▸ Instructions for the task
Reproduce the passage of the notes on artificial understanding starting at "Briefly put, LLMs" and ending at "cognition showing understanding.", substituting "machines" for "artificial systems".

▸ Extract provided
***

3 min read

Notes on artificial understanding

I went to a lecture and took some notes.
Notes on artificial understanding
Picture generated with Gemini 2.5 Pro

Today I had the pleasure of visiting a lecture by Melanie Mitchell, as part of the Amsterdam Lectures in AI and Society. She spoke about the elusive question of understanding in machine cognition, which I'd argue is a necessary condition for true reasoning. Some friends asked if could share my notes, which I figured could be done via this blog, as the topic fits well with the overall themes here.

Notes

Mitchell started out by noting some issues plaguing AI systems, such as brittleness (the breakdown of performance in the face of unusual data) and shortcut learning (leveraging patterns in training data that are irrelevant in real-world contexts). Both failure modes can be explained by these systems not understanding the content of their training data.

Are LLMs different? There's various conjecture about this (such as here and here), but probably the first question should be: how would we evaluate understanding? Mitchell mentions four approaches:

  1. Looking at their behaviour (or what I've here called the utterance level). This is Turing Test-type stuff. Mitchell says it's problematic, because we tend to ascribe mental states to linguistic communication, a point also often made by Elizabeth Bender, as recently discussed).
  2. Testing performance on benchmarks that assess understanding. This is done quite often and LLMs can outperform humans on several benchmarks. However, Mitchell mentioned we don't know whether the benchmarks are valid measures of understanding (also see key point 1), and that performance can be misleading because of data contamination, shortcuts and approximate retrieval.
  3. Probe for emergent world models. In what I suppose is a variation on Mental Models Theory, there is the idea that an LLM would show understanding if a world model could be delineated that is used for reasoning steps. This blog discussed one such attempt before, which Mitchell criticised. For details, see her Substack on the topic.
  4. Adapt experimental methods from cognitive science. This is the approach that Mitchell herself prefers: do rigorous work on LLM performance under experimentally controlled conditions.

She then showed how she checked the robustness of analogical reasoning, comparing humans and machines. In response to the claim that LLMs can do zero-shot analogical reasoning, she and Martha Lewis did controlled experiments with letter-string analogies, while being vigilant about the models taking shortcuts. She showed evidence of the LLMs failing to understand analogies, rather focusing on surface similarities and artefacts in training and testing date (e.g., the question order in an analogous story-task was not balanced, and GPT learned to just pick the first out of two options when giving a response).

Briefly put, LLMs are often better on solving reasoning tasks similar to the ones in training data, which suggest failure of abstract understanding. This is similar to their persistent failure on variations of the Wolf, Cabbage and Goat problem.

Comments

During the Q&A, there was some focus on what would be needed to make artificial systems that do display understanding. Some interesting remarks there:

  • Mitchell, much like Gary Marcus, believes neurosymbolic AI would provide a path forward to machine cognition showing understanding.

***

▸ Excerpted records
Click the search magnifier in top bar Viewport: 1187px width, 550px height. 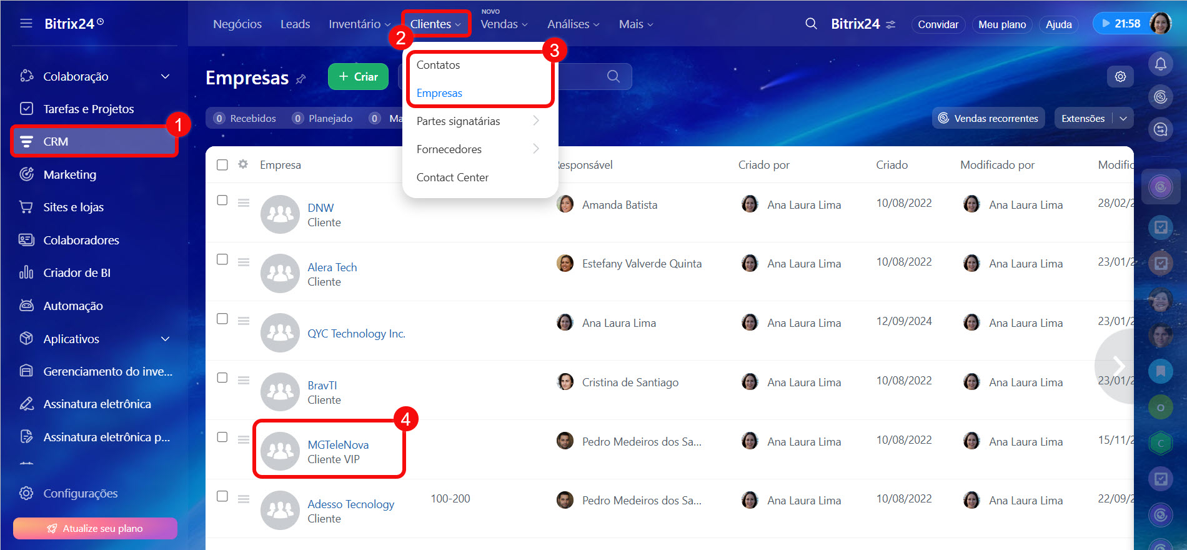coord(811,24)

***

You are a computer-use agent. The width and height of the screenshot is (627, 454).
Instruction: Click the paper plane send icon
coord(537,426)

***

▸ Task response
Briefly put, LLMs are often better on solving reasoning tasks similar to the ones in training data, which suggest failure of abstract understanding. This is similar to their persistent failure on variations of the Wolf, Cabbage and Goat problem.

Comments

During the Q&A, there was some focus on what would be needed to make machines that do display understanding. Some interesting remarks there:

  • Mitchell, much like Gary Marcus, believes neurosymbolic AI would provide a path forward to machine cognition showing understanding.